What the task asks -
Skip every picture, and copy exactly the lines from the one containing "Screen dimensions: 2048x1097" to the end of the data.

(Screenshot grounding data)
+---+
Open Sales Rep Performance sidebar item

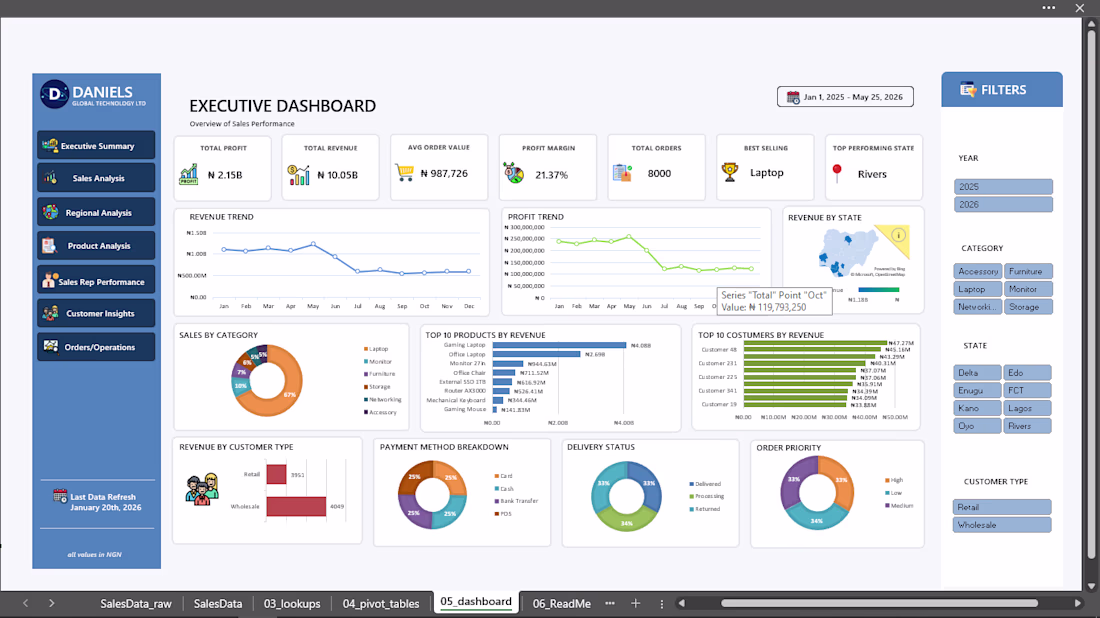click(x=96, y=281)
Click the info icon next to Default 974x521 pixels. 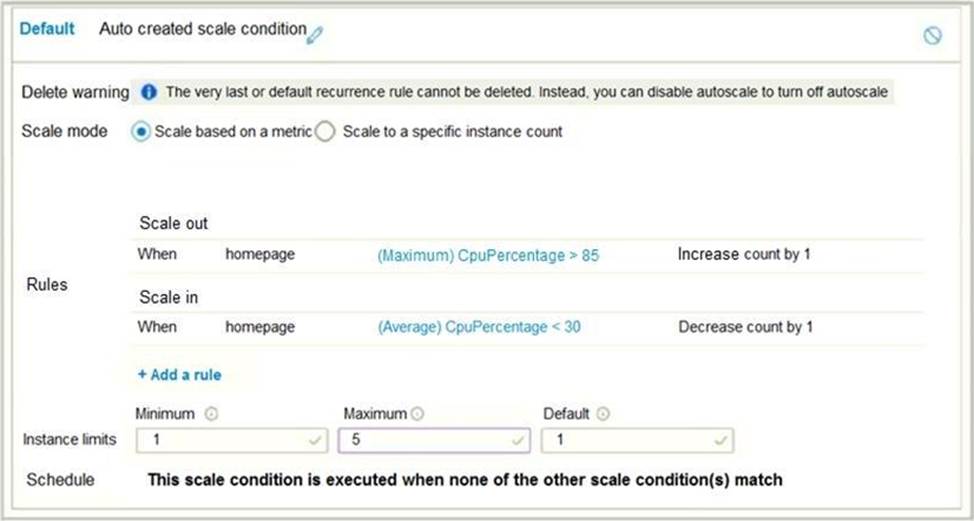pos(603,414)
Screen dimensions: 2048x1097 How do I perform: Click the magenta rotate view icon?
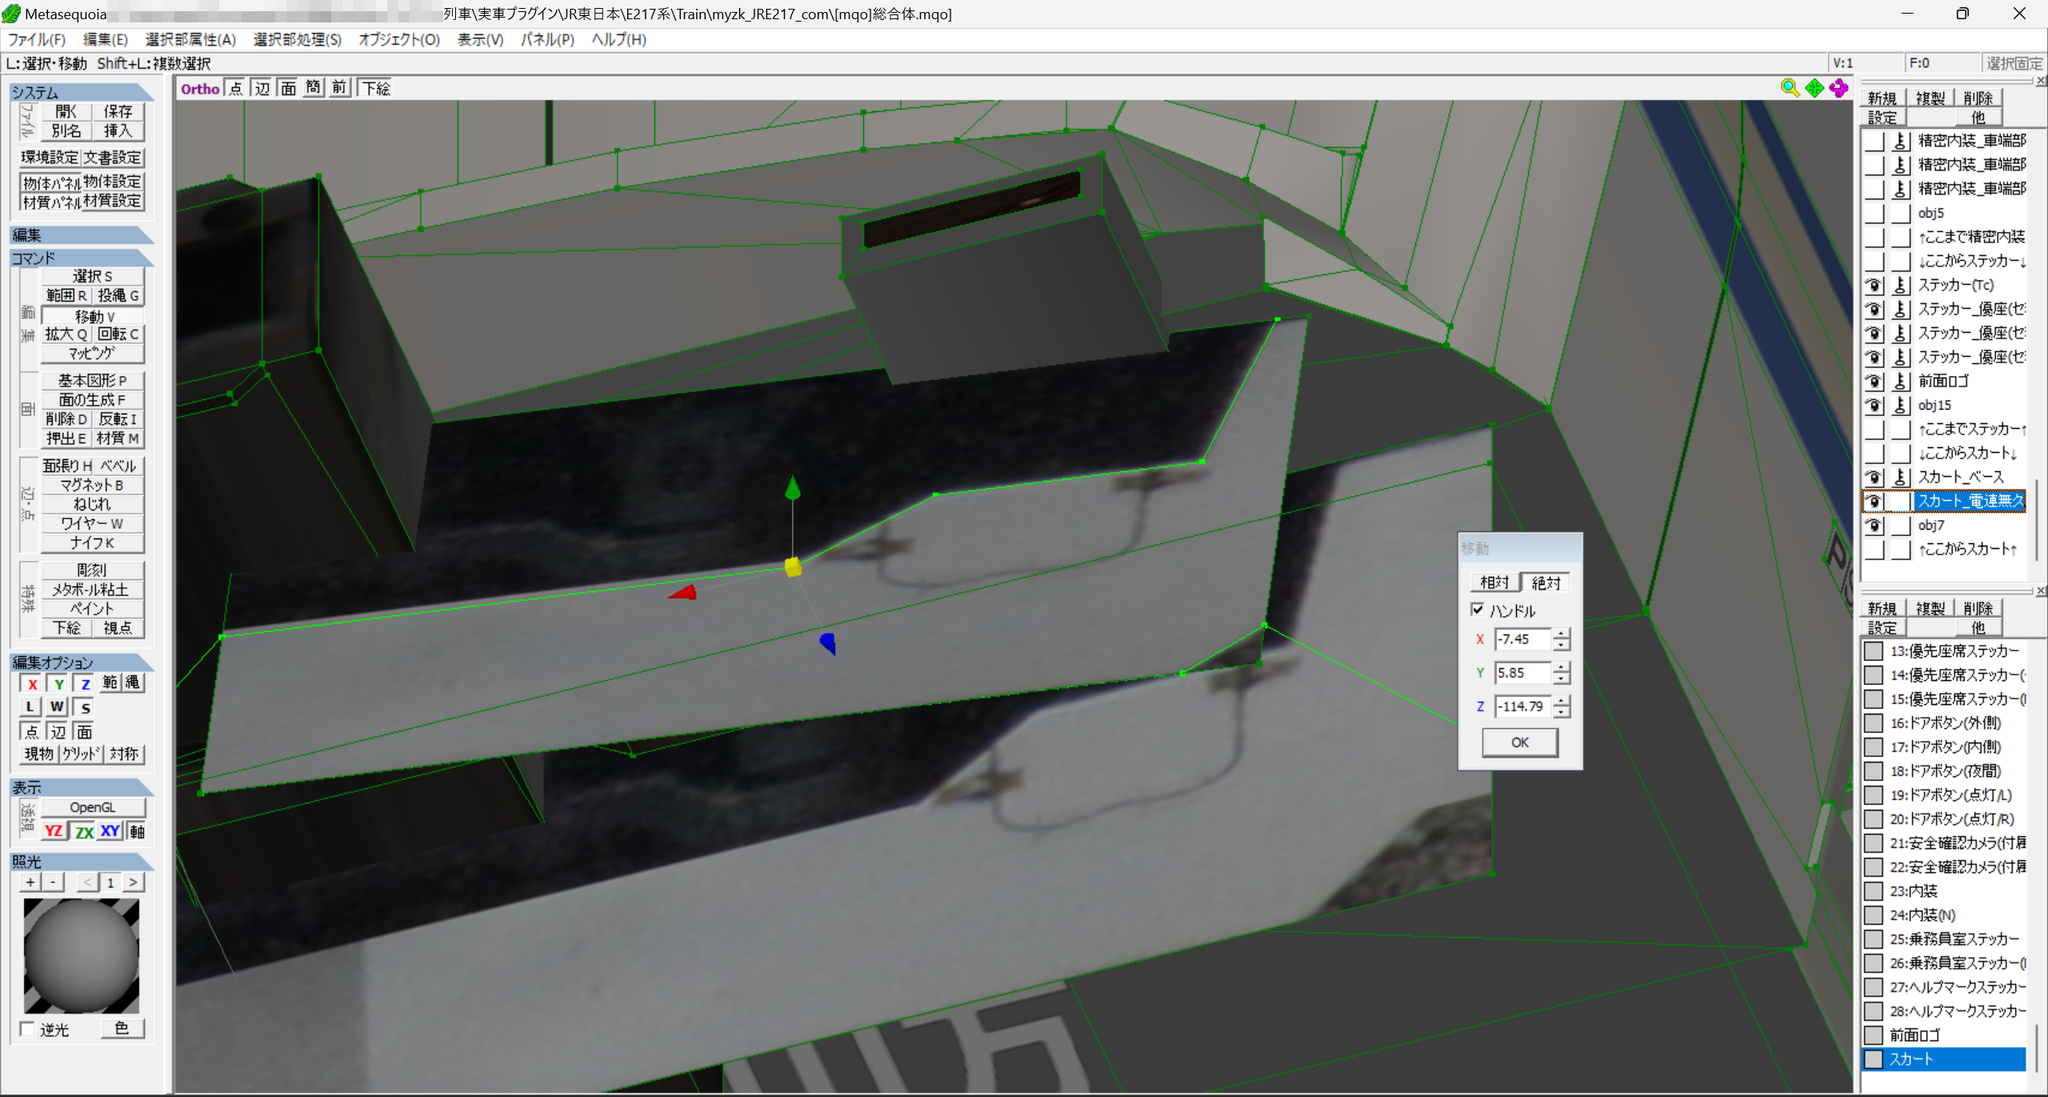pos(1838,88)
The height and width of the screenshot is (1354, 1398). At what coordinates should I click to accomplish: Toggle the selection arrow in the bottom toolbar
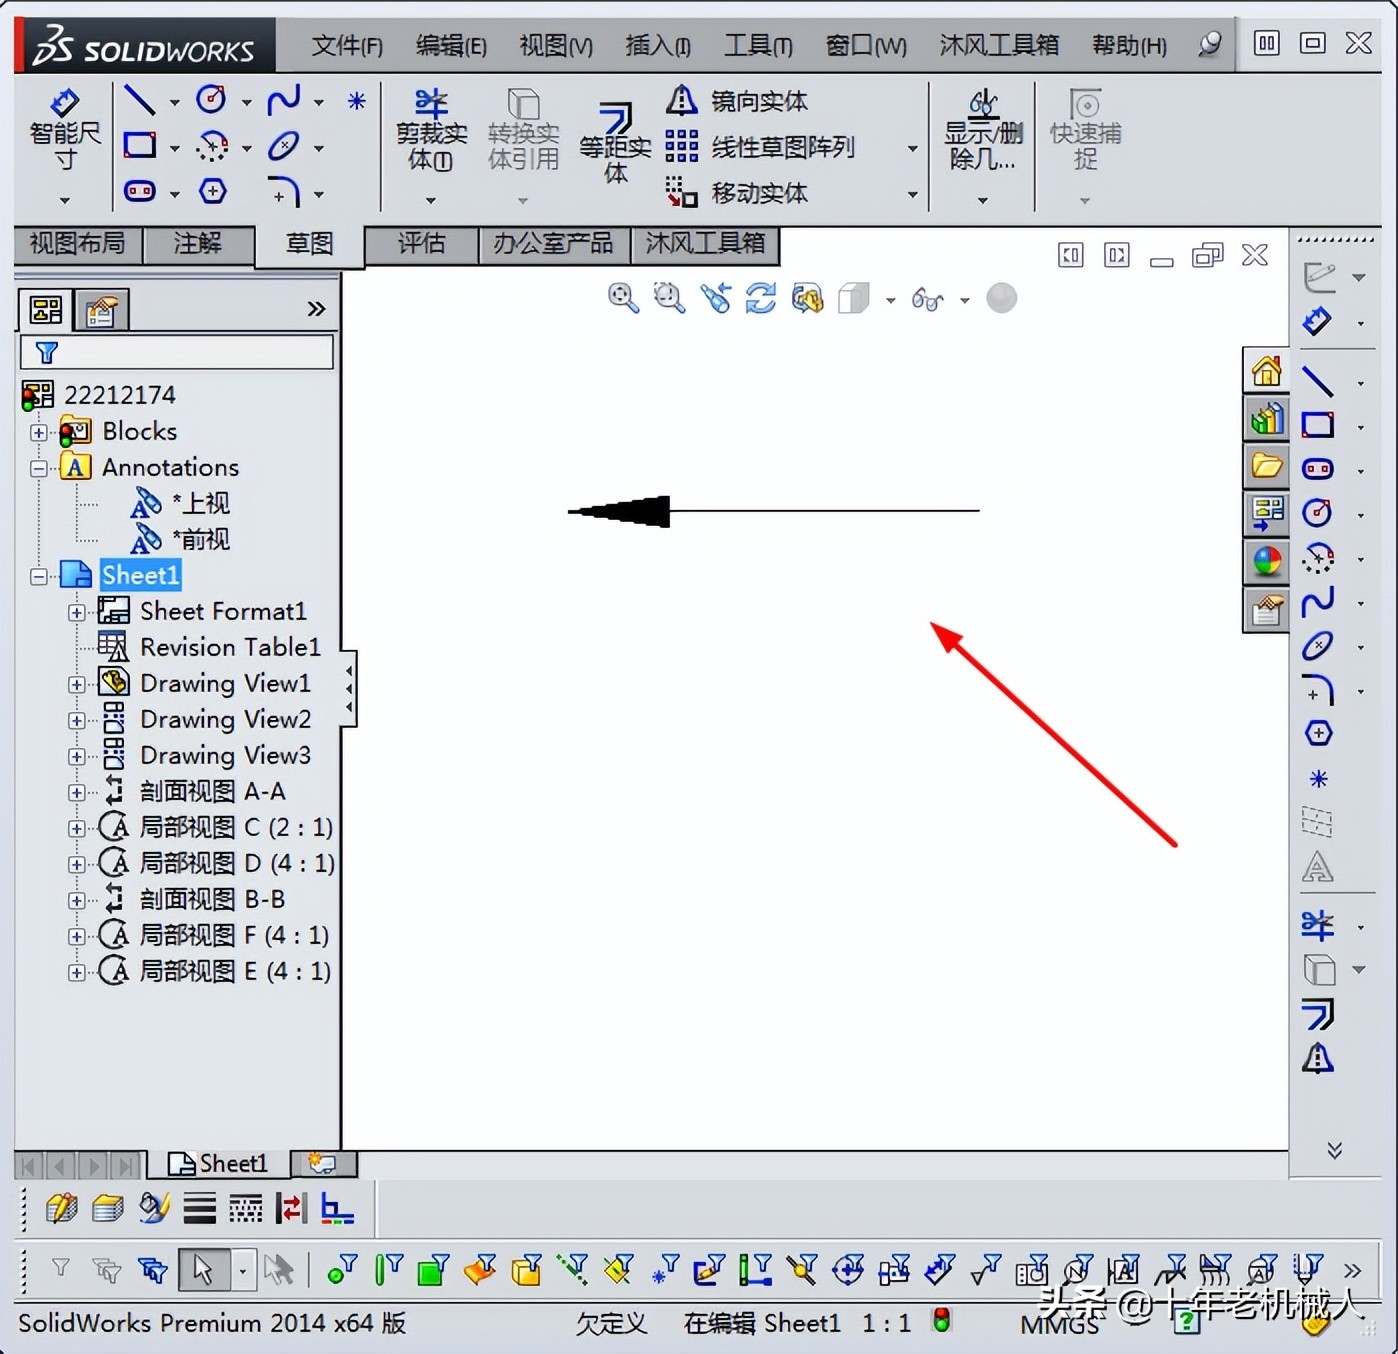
+---+
Response to this exercise -
Screen dimensions: 2048x1097 How do I perform: Click the magenta rotate view icon?
pos(1838,88)
The height and width of the screenshot is (1354, 1398). At what coordinates should I click to accomplish: Toggle the selection arrow in the bottom toolbar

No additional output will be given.